======== Data in this exercise
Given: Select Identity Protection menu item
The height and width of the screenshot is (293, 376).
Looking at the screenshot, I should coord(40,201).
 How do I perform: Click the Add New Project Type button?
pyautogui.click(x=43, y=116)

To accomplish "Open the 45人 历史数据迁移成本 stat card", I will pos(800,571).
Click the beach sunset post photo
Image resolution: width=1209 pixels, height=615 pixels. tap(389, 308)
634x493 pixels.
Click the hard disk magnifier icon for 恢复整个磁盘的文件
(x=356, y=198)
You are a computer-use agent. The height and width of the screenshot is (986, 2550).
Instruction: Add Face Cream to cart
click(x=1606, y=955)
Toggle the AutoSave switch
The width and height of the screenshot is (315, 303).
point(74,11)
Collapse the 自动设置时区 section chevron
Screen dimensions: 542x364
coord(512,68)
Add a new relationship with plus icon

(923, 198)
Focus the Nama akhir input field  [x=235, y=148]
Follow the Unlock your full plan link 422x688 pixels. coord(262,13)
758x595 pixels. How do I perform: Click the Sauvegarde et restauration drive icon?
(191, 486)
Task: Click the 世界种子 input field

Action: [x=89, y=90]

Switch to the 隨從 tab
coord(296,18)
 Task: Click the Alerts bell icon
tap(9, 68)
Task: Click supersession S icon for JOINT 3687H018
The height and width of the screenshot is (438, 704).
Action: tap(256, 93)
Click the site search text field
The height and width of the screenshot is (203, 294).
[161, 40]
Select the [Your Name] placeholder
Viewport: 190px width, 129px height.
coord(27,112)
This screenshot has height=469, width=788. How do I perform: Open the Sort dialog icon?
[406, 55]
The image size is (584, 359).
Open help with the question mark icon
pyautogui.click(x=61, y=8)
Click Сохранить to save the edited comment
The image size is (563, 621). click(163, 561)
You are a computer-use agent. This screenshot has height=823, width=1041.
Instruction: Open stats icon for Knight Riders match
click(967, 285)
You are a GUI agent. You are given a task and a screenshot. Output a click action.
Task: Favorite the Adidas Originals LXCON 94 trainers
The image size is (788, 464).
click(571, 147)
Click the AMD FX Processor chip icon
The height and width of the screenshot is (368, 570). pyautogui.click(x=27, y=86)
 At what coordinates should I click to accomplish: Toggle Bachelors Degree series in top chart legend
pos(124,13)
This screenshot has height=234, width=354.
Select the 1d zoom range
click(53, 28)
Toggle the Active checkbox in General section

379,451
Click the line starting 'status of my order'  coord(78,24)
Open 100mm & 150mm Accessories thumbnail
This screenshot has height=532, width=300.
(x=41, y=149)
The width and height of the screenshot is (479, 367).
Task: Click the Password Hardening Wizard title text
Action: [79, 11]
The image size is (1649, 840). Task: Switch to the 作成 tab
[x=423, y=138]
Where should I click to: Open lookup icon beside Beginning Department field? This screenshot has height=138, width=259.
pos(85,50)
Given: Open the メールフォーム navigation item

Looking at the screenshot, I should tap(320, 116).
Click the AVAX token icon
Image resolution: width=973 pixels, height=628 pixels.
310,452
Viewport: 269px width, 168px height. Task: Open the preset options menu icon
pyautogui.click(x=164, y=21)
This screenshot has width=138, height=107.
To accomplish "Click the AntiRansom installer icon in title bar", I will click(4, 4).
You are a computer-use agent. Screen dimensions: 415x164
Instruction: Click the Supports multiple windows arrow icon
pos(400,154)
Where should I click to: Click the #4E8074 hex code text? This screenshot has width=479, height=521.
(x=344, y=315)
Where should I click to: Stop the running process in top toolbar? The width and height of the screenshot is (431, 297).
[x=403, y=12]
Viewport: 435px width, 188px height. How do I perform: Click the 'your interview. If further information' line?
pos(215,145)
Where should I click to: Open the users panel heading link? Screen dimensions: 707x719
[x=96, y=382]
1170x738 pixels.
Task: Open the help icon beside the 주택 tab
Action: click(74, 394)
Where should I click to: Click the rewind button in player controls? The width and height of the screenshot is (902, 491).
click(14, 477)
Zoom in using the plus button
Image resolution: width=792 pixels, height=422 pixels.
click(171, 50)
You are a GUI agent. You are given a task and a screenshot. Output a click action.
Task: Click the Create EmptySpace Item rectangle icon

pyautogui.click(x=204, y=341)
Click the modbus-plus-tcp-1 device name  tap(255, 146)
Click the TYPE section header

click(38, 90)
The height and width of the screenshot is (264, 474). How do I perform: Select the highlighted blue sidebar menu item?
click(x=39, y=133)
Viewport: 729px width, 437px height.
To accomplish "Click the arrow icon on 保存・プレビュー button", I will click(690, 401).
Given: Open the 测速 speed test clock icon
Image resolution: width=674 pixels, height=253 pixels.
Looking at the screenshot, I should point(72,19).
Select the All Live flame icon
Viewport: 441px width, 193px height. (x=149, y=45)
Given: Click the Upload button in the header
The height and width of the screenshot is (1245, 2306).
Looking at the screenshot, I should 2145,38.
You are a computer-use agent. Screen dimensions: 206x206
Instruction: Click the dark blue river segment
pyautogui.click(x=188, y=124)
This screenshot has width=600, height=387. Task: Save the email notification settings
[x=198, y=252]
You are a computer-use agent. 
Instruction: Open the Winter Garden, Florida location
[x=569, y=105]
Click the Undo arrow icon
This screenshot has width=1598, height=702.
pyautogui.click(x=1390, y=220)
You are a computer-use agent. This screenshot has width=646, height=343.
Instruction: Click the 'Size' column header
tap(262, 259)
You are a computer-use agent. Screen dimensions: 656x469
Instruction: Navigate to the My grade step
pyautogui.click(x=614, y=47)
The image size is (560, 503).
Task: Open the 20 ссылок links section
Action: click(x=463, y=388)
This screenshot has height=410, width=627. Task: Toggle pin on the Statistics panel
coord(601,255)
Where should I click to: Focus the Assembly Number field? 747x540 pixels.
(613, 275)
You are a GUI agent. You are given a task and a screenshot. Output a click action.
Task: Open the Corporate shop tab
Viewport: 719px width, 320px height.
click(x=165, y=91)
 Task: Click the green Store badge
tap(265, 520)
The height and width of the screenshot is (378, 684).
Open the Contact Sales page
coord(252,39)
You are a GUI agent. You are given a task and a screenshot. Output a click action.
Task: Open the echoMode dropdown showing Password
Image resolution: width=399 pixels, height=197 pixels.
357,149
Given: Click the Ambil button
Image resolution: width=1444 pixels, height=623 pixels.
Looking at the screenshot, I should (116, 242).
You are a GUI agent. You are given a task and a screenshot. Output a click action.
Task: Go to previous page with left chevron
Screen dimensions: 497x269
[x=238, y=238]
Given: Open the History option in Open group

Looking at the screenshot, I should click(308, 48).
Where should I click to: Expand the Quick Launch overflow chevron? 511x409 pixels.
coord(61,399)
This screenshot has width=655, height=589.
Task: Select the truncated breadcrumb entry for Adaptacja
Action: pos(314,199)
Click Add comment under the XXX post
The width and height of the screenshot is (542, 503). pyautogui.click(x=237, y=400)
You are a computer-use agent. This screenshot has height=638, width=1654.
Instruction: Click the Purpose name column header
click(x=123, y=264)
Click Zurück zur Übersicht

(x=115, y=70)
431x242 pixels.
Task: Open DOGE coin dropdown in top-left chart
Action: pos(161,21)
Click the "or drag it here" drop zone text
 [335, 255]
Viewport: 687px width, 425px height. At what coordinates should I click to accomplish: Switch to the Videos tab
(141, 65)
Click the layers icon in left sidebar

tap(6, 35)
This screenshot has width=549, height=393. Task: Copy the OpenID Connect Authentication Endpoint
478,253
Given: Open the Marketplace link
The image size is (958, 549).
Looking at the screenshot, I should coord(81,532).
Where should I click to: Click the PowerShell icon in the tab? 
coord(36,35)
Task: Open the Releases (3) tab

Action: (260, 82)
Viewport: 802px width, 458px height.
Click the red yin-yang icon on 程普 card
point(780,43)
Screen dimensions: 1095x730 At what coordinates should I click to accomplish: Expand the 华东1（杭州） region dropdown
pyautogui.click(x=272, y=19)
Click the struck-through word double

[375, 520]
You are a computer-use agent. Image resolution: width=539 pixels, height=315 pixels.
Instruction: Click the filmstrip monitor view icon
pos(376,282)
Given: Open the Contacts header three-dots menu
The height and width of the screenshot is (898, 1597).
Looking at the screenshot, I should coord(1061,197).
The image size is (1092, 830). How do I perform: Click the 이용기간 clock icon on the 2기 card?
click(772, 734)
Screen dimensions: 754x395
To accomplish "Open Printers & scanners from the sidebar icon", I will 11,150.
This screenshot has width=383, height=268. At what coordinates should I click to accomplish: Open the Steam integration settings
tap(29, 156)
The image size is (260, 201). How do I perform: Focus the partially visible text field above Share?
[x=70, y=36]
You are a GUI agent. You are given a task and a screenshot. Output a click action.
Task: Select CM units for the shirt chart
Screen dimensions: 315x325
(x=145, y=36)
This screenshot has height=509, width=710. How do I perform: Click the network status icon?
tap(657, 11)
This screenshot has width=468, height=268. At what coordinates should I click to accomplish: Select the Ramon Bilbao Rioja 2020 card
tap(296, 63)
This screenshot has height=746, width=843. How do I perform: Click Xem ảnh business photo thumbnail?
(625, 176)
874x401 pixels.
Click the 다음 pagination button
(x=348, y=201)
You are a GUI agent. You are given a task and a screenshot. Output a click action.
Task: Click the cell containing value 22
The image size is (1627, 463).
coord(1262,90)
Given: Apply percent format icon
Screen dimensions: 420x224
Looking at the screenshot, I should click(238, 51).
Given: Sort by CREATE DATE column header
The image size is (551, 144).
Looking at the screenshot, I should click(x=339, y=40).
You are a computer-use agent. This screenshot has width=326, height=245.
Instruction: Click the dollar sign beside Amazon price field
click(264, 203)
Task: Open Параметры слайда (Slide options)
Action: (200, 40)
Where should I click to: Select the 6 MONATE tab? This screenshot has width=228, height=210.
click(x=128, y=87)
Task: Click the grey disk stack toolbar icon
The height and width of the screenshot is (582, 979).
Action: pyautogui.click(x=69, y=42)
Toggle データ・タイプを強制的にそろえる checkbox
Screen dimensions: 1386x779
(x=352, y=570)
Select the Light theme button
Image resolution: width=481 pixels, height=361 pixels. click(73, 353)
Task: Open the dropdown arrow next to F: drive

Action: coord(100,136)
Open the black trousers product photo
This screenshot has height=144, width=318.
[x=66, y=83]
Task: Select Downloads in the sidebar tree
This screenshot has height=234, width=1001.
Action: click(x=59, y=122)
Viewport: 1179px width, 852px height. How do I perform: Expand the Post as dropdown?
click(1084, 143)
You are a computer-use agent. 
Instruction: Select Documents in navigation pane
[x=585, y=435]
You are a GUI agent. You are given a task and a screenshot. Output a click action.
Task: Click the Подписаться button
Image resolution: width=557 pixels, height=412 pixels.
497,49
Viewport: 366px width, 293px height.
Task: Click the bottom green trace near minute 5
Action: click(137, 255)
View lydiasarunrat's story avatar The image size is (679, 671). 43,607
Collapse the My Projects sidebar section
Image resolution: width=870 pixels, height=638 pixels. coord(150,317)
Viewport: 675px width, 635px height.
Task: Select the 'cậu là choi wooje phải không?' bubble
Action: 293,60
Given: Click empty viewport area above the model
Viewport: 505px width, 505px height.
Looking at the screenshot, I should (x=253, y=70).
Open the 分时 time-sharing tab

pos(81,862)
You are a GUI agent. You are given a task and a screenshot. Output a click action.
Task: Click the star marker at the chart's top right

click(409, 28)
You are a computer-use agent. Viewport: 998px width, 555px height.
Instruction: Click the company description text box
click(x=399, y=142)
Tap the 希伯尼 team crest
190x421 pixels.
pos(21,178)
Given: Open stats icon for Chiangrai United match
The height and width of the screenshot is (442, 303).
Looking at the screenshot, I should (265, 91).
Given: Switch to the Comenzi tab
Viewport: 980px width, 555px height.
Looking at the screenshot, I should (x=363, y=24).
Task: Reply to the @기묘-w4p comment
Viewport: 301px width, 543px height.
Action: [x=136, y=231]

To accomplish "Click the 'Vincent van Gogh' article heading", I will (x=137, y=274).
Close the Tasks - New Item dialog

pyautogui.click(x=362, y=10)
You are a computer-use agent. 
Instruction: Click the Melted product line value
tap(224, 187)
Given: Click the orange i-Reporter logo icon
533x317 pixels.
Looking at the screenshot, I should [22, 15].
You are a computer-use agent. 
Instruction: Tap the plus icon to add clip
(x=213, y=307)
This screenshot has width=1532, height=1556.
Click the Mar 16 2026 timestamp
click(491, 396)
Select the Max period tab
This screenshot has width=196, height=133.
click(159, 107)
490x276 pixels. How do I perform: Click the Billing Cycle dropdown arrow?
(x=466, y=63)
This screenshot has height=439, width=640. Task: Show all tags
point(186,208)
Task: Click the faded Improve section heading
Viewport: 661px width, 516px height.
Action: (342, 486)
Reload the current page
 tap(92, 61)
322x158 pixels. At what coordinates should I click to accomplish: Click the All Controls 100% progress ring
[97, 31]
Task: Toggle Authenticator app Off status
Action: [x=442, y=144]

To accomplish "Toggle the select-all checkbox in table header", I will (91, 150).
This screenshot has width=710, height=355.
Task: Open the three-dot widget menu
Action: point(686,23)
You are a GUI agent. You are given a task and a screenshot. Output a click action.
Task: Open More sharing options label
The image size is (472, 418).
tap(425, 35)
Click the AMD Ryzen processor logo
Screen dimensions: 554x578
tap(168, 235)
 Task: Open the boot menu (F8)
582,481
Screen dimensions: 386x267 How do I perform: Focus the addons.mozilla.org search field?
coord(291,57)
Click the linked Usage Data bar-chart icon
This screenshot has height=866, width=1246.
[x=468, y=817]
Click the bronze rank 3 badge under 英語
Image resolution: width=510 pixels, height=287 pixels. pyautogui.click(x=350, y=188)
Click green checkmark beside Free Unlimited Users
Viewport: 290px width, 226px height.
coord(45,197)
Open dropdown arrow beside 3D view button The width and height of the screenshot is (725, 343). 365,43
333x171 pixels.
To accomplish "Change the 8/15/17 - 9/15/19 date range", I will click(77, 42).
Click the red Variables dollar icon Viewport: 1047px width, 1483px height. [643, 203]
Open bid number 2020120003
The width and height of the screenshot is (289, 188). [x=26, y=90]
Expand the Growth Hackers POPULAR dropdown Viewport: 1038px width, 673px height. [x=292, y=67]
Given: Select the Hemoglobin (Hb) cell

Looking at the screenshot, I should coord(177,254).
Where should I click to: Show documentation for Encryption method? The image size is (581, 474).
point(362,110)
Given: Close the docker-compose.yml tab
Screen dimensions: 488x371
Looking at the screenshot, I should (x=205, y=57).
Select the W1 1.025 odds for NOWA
================
*What you have to do*:
Could you return all lines from the records that include the word "logo"?

*Completed exercise*:
Given: Click the orange i-Reporter logo icon
Click the AMD Ryzen processor logo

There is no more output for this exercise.